[Stored items]
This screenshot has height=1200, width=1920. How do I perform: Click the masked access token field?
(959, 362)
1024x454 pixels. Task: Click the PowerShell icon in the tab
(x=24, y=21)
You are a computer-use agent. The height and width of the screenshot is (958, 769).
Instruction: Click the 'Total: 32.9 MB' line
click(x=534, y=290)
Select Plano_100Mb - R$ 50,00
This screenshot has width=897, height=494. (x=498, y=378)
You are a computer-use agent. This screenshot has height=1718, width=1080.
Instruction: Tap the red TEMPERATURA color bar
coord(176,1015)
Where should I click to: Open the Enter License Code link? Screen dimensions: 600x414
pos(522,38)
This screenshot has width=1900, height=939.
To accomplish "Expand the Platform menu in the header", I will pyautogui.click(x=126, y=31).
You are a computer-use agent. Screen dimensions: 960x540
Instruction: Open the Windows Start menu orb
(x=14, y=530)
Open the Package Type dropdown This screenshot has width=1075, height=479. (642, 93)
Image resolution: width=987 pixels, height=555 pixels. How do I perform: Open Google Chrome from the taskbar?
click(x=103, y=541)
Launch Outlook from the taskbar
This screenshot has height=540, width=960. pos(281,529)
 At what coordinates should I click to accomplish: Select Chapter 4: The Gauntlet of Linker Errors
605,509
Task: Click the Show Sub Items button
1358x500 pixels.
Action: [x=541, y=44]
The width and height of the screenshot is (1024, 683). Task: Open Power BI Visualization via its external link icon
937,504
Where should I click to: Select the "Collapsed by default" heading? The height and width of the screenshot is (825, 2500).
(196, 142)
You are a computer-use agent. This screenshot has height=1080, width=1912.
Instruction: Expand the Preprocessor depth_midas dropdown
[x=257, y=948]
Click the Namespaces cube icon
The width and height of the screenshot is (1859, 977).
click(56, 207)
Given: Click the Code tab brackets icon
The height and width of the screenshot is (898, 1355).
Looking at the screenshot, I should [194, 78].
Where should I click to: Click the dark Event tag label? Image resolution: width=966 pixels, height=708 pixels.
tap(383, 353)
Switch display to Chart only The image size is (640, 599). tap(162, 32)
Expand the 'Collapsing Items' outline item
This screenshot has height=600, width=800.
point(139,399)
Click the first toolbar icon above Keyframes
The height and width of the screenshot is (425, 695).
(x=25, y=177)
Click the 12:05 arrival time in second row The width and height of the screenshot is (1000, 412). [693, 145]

▶ **Exercise details**: Where a line of the entries above holds the word "agent", return that line.

▶ **Reply**:
You are a computer-use agent. The height and width of the screenshot is (958, 769).
You are a computer-use agent. This screenshot has height=1718, width=1080.
You are a computer-use agent. Screen dimensions: 960x540
You are a computer-use agent. This screenshot has height=1080, width=1912.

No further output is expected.